Which primary factor should motivate us to track AI alignment in education?

The graph is from Epoch AI, which creates a scorecard based on several well-understood, popular, and high-quality benchmarks.

Change is not a constant; it is actually accelerating across several fronts. Inference is getting cheaper and faster. Model release cycles are decreasing in time. Capabilities are emerging, and our collective understanding of how to use and orchestrate AI for meaningful results is improving and scaling.

Primarily we should do no harm. Given the rapidly changing landscape we should track to ensure that we are prepared for the changes that are coming, and to ensure that we are able to adapt to those changes in a way that is beneficial for students, teachers, and society as a whole.

EPOCH AI releases its findings and datasets regularly. Yor can find the datsets here

Europe falling behind

Europe is falling behind

Europe is falling behind in AI frontier capabilities. We can use Chinese (open source) and US models, but as a community, we should add measurable risk factors such as digital sovereignty to our composite scorecard.

Towards AGI

Narrow AGI first

Artificial General Intelligence(AGI) refers to a type of artificial intelligence that has the ability to understand, learn, and apply knowledge across a wide range of tasks at a level comparable to human intelligence. Unlike narrow AI, which is designed for specific tasks, AGI would be capable of performing any intellectual task that a human can do. AGI raises ethical and safety concerns.

Change is a constant… Implications

  1. How do we keep track of the changes that are coming?
  2. Play to our sectoral strengths and avoid weaknesses.
  3. Adopt emergent properties and apply a safetynet to mitigate emergent risks.

The diagram is from AGI Definition, which points to a paper on benchmarking various aspects in AGI. The diagram illustrates the different dimensions of AGI and how ChatGPT performs across those dimensions. The trend is obvious, capabilities are improving, but unevenly. There are still qualities that need addressing.

AI Observatory

An AI Observatory for education

This section explains the concept of an observatory to monitor rapid changes associated with the implications of the rapid evolution of AI. Without a central observatory, organisations would need to repeatedly track these changes, which may not have sufficient attention or resources to do so effectively.

An AI Observatory is a center of excellence that systematically monitors, evaluates, and reports on the impact of AI in education.

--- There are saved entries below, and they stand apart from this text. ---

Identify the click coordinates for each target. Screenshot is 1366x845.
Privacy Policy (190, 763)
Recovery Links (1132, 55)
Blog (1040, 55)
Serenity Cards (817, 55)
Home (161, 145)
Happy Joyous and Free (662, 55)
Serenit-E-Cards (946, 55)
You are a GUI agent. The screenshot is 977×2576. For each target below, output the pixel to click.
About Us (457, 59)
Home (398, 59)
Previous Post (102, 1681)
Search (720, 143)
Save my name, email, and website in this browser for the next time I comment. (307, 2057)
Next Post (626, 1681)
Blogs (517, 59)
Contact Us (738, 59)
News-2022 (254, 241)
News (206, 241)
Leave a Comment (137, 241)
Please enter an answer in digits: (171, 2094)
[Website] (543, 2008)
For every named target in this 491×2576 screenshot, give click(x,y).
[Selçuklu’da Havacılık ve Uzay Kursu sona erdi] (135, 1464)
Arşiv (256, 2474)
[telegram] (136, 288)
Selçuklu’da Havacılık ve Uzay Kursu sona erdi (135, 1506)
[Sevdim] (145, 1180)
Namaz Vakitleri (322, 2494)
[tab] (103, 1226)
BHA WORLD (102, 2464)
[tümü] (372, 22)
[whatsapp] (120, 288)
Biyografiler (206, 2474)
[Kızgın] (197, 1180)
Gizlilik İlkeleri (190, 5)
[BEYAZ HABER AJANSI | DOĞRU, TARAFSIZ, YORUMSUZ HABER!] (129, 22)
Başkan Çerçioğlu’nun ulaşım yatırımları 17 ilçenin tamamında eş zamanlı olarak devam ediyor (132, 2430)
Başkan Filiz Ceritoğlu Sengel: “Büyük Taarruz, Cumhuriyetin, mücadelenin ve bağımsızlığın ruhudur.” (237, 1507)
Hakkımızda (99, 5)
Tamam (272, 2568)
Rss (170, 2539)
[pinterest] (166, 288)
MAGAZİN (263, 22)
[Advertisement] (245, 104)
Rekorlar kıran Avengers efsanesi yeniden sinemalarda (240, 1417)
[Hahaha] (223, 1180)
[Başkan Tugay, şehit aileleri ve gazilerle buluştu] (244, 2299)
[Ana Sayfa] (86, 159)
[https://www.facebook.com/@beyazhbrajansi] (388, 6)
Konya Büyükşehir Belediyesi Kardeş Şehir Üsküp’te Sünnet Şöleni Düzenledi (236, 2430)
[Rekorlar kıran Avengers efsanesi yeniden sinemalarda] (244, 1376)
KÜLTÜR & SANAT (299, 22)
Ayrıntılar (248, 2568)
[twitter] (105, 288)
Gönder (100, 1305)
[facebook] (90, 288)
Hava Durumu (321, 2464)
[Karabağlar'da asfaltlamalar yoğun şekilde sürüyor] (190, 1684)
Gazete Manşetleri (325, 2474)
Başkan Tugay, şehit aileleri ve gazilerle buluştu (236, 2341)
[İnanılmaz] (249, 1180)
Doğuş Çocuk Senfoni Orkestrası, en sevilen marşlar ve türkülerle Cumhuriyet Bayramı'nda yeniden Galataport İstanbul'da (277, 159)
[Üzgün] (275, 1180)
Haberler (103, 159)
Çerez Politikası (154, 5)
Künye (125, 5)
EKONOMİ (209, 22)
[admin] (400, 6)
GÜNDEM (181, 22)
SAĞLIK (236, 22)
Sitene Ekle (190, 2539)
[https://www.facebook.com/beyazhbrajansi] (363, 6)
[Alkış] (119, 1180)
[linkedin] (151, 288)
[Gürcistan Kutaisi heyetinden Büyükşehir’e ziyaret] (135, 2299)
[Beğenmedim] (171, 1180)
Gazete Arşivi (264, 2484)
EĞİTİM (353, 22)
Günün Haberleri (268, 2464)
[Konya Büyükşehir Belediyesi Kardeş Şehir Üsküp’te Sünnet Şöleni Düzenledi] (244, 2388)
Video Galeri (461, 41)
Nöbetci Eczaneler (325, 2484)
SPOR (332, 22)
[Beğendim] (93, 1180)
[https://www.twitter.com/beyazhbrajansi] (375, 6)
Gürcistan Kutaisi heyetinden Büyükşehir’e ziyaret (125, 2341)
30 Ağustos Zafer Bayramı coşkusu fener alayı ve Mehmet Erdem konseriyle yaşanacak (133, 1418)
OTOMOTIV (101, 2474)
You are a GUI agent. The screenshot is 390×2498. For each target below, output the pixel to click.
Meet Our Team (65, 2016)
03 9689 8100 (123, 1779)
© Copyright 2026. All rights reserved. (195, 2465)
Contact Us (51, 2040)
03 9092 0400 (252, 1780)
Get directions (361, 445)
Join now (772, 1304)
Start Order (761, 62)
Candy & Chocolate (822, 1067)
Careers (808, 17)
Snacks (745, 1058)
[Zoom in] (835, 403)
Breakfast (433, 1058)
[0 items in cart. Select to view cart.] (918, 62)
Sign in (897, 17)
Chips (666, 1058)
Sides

Here is a concept of what an AI observatory can look like in respect to AI benchmarking and score carding.

It serves as a trusted source of information for educators, policymakers, and researchers, providing insights into the capabilities, limitations, and ethical implications of AI tools. The observatory collects data from various benchmarks, real-world deployments, and user feedback to create a comprehensive picture of how AI is shaping education. It also fosters collaboration among stakeholders to ensure that AI technologies are developed and used in ways that promote equity, safety, and effective learning outcomes.

Does an AI observatory exist?

There are a number of AI related sources of intelligence, but none that are specifically focused on Dutch education. Examples include:

  • AI Watch: An initiative by the European Commission that monitors AI developments and their societal impact, which could serve as a model for an education-focused observatory.

  • CBS AI monitor: All figures, articles and reports from Statistics Netherlands about artificial intelligence.

  • AI Index: An annual report that tracks the progress and impact of AI across various domains, including education, providing valuable data for an educational AI observatory.

  • AI Incident Database: A repository of real-world AI incidents, including safety failures and ethical breaches, which can inform the development of safer AI systems in education.

Blooms Taxonomy

Blooms Taxonomy

Source

Bloom’s taxonomy of needs or an updated version allows for a more nuanced understanding of the different levels of cognitive processes and how they relate to learning outcomes. It can help educators design more effective learning experiences and assessments that target specific cognitive skills and promote deeper learning. The taxonomy also allows us to divide up AI-related activities into pedologically relevant zones of sophistication and benchmark each zone.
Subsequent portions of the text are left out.